Digital violence against women is escalating at an alarming pace across Latin America, and for women in public life—politicians, journalists, activists, and human rights defenders—online abuse has become more than harassment: it is a weapon that follows them offline. Threats begin with a message, a deepfake, or a doxing attack, but the consequences unfold in the real world through fear, self-censorship, lost livelihoods, and physical harm. A 2023 UN Women study found that half of the women interviewed had experienced threats or physical aggression, or had their images used online to harass them, with rape being the most common threat. Many respondents said digital abuse has been normalized as “the rules of the game” in politics and journalism.
Yet survivors across the region are refusing to accept those rules. They are transforming personal trauma into collective action, redefining legislation, demanding institutional accountability, and reshaping democratic participation in the digital age.
In Mexico, more than 10 million women and girls aged 12 and above who used the internet in 2024 experienced cyberbullying in the previous year. One such survivor, Olimpia Coral Melo, whose intimate video was shared without her consent in 2013, describes how digital violence invades every aspect of life. At the time, Mexican authorities dismissed her case, insisting no crime existed. Today, thanks to her activism and that of countless other women, the law has changed. Sports journalist Marion Reimers also endured years of coordinated digital abuse for speaking out against sexism, which cost her jobs, damaged her reputation, and affected her mental health. Both women faced institutional denial but transformed that silence into advocacy.
Between 2013 and 2021, survivors mobilized nationwide, pushing legal reforms that culminated in the Olimpia Law, which now criminalizes the production and distribution of intimate content without consent and formally recognizes gendered digital violence. Since then, many countries in Latin America—among them Paraguay, Uruguay, Ecuador, Mexico, Venezuela, and Argentina—have amended legislation to address digital violence, while others including Bolivia, Brazil, and several Caribbean nations have passed laws criminalizing its manifestations. Mexico is now launching a Digital Violence Observatory and OlimpiA, an AI tool created by survivors to provide support in 30 languages, available 24/7.

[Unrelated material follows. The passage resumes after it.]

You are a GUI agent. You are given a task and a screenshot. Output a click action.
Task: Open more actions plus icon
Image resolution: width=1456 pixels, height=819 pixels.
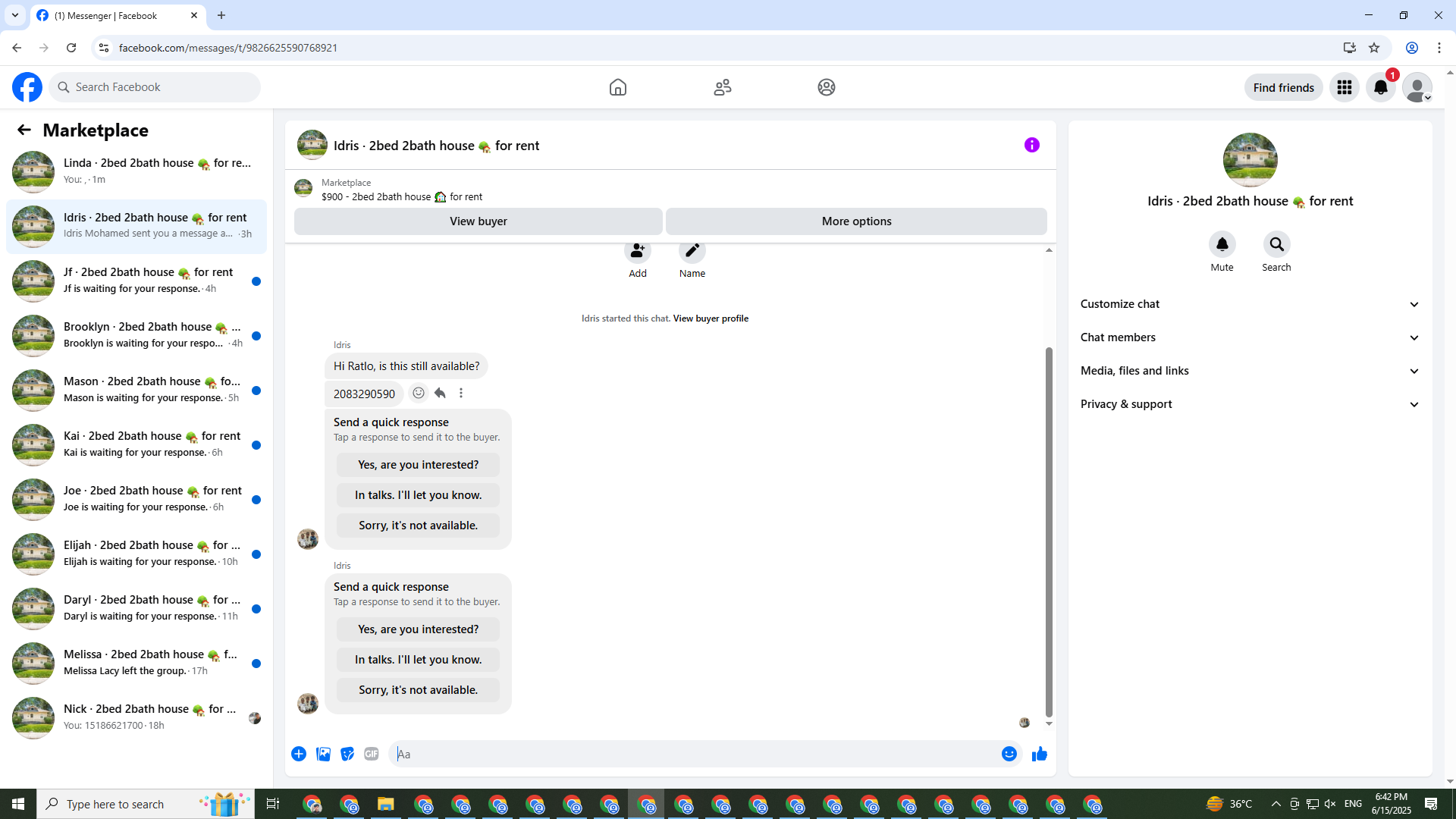pos(299,754)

UN Women, supported by the Spanish Agency for International Development Cooperation, is strengthening Mexico’s response by building a National Observatory on Digital Violence and leading a public awareness campaign for the 16 Days of Activism titled “It is real. #ItIsDigitalViolence.” Experts stress, however, that justice requires specialized institutional capacity and accountability from tech platforms.
In Bolivia, feminist data activist Grecia Tardío is documenting how political violence against women has shifted online through her work with La Lupa Digital and UN Women’s project “Connected and Free from Violence.” After her own account was hacked and years of evidence were erased, she became an advocate for secure digital environments and data-driven responses. But survivors there face immense legal barriers: Bolivia lacks comprehensive digital rights laws, prosecutions are rare, and authorities often lack technical literacy and gender sensitivity. The result is widespread impunity.

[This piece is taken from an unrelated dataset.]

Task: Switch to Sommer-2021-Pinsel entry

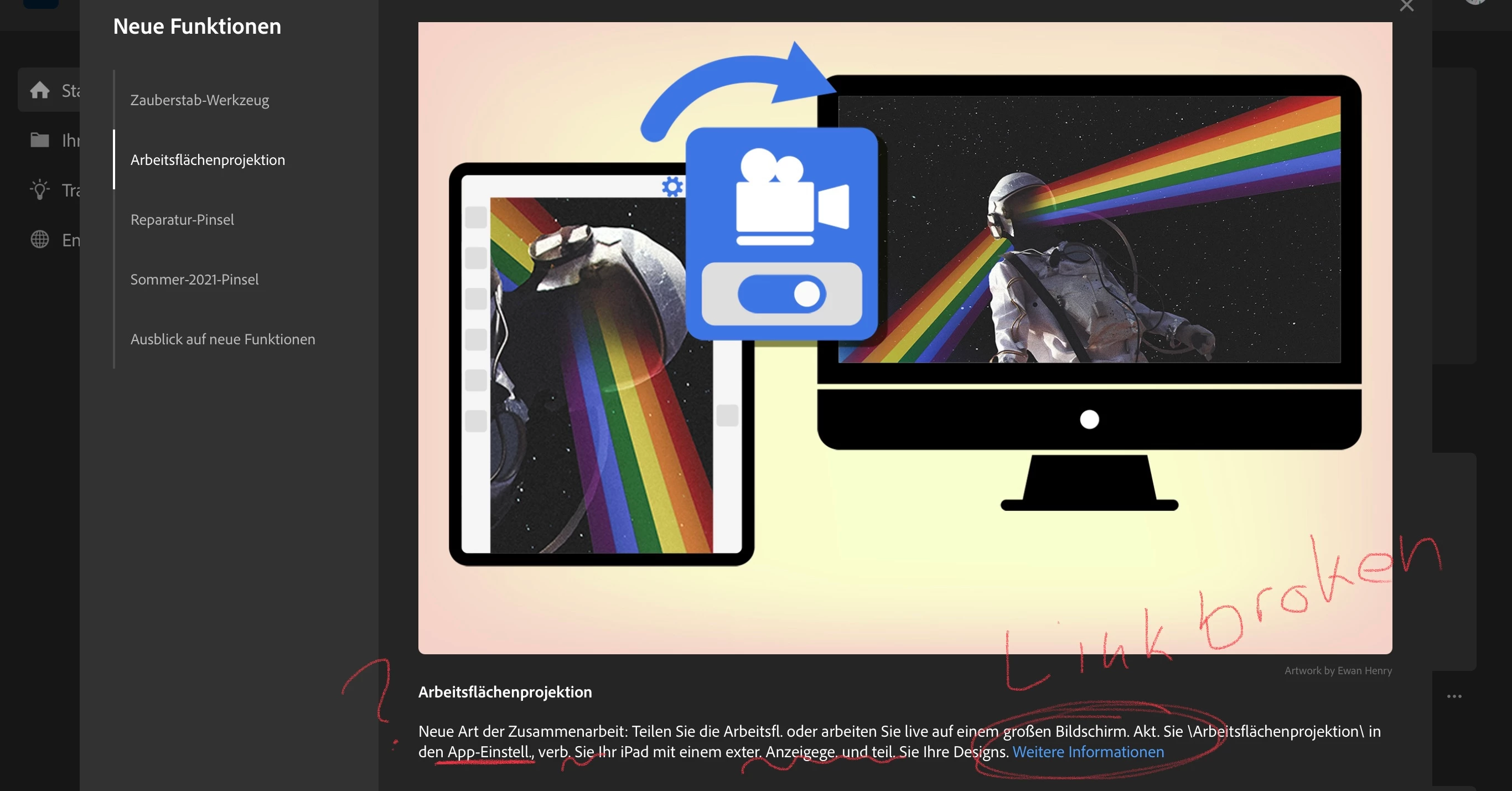Action: tap(194, 280)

Tardío warns that when women in public life are silenced, democracy itself is weakened. Bolivia may have strong gender parity on paper, she says, but persistent digital abuse forces many women to withdraw or remain quiet.
Supported by UN Women and the Spanish Cooperation Agency, Bolivia has launched the country’s first national survey on women’s digital experiences, produced a digital safety toolbox for justice and legal institutions, and trained more than 500 officials. The initiative has strengthened institutional coordination, improved reporting pathways for survivors, and secured public recognition of digital violence as a form of gender-based violence.
Across Latin America, the fight continues. Digital violence threatens freedom of expression, safety, and equal participation—but survivors are transforming fear into power, forging new laws, building tools, and defending democracy. Their message is clear: silence is no longer an option, and the digital world must be a place where women can speak, lead, and thrive without fear.